The Markit CDX North American Investment Grade Index, a credit-default swaps benchmark that investors use to hedge against losses or to speculate on creditworthiness, increased 2.4 basis points to a mid-price of 75 basis points at 4:09 p.m. in New York, according to prices compiled by Bloomberg. The measure fell to as low as 71.8 basis points yesterday, the lowest intraday level since May 23.
Investors are assessing quarterly earnings to determine companies’ abilities to repay debt obligations. Seventy percent of the 130 Standard & Poor’s 500 Index companies that have already reported earnings exceeded analysts’ forecasts, and 52 percent have beaten sales estimates, Bloomberg data show.
“Earnings are still a mixed bag because you haven’t seen as much growth on the revenue side,” Robert Grimm, head of corporate trading at Odeon Capital Group LLC in New York, said in a telephone interview. “Corporations are getting leaner and able to manage their costs. But we still need to see a pickup on the revenue side that comes with sustained economic growth.”

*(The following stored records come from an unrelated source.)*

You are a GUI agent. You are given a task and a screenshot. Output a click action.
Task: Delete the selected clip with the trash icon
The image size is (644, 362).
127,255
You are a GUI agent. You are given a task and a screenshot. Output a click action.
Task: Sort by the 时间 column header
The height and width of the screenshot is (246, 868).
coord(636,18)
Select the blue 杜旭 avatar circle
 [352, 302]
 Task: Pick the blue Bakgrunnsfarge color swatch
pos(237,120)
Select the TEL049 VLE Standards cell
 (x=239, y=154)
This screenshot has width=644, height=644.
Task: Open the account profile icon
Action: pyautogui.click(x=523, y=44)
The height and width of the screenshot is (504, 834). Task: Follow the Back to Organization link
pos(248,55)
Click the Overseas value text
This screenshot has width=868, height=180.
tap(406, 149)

The credit-swaps index typically rises as investor confidence deteriorates and falls as it improves. The contracts pay the buyer face value if a borrower fails to meet its obligations, less the value of the defaulted debt. A basis point equals $1,000 annually on a contract protecting $10 million of debt.
ING U.S., which is majority-owned by ING Groep NV, the biggest Dutch financial-services company, sold $400 million in 5.7 percent, 30-year senior notes yielding 215 basis points more than similar-maturity Treasuries, according to Bloomberg data.

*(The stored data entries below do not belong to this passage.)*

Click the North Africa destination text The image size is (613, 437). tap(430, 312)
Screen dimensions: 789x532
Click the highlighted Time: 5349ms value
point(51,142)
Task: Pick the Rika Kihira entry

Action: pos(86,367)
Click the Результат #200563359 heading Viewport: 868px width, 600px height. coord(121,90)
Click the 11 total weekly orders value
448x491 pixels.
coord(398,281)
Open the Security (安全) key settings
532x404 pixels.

Proceeds from the bonds, which may be rated Baa3 by Moody’s Investors Service, will be used to pay existing debt and for general corporate purposes, the data show.
The average relative yield on investment grade debt tightened 0.3 basis point to 126.1 basis points, Bloomberg data show.

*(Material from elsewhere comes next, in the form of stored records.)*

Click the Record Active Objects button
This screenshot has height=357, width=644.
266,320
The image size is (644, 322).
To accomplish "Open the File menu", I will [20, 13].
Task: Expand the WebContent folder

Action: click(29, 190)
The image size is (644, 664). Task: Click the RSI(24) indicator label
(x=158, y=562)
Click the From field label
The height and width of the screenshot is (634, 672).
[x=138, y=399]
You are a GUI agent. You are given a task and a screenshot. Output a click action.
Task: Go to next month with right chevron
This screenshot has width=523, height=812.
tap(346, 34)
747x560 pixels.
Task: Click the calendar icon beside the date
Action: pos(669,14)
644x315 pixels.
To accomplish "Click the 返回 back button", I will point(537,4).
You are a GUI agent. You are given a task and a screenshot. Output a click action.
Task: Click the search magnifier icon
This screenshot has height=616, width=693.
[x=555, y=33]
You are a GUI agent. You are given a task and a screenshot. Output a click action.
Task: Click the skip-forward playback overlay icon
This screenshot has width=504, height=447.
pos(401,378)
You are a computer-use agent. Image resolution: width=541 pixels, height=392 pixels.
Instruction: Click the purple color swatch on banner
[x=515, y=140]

The risk premium on the Markit CDX North American High Yield Index rose 13.3 basis points to 365.4 basis points, Bloomberg prices show.
Five-year credit swaps tied to the debt of RadioShack Corp. surged 149.6 basis points to 1,574.2 at 3:13 p.m. in New York, as the Fort Worth, Texas-based company posted a second quarter loss of 53 cents a share, below analysts’ estimates of a 24 cent per share loss.
That’s the highest level since Feb. 25 on a closing basis, according to CMA, which is owned by McGraw-Hill Financial and compiles quotes on the privately negotiated market.
The U.S. speculative-grade default rate held in the second quarter, analysts at Moody’s led by Lenny Ajzenman said in a quarterly report.
“Recent market volatility produced a sharp rise in yields and spreads over Treasuries,” Ajzenman said in a statement today. “But we expect only a slight increase in the default rate, to 3.2 percent by November from 2.9 percent at the end of June, before it retreats to 2.6 percent by end-June next year.”
Default rates remain below the historical average of 4.5 percent, Moody’s said.
The average relative yield on speculative-grade, or junk-rated, debt tightened 1.3 basis points to 529.3 basis points, Bloomberg data show. High-yield, high-risk debt is rated below Baa3 by Moody’s and less than BBB- at Standard & Poor’s.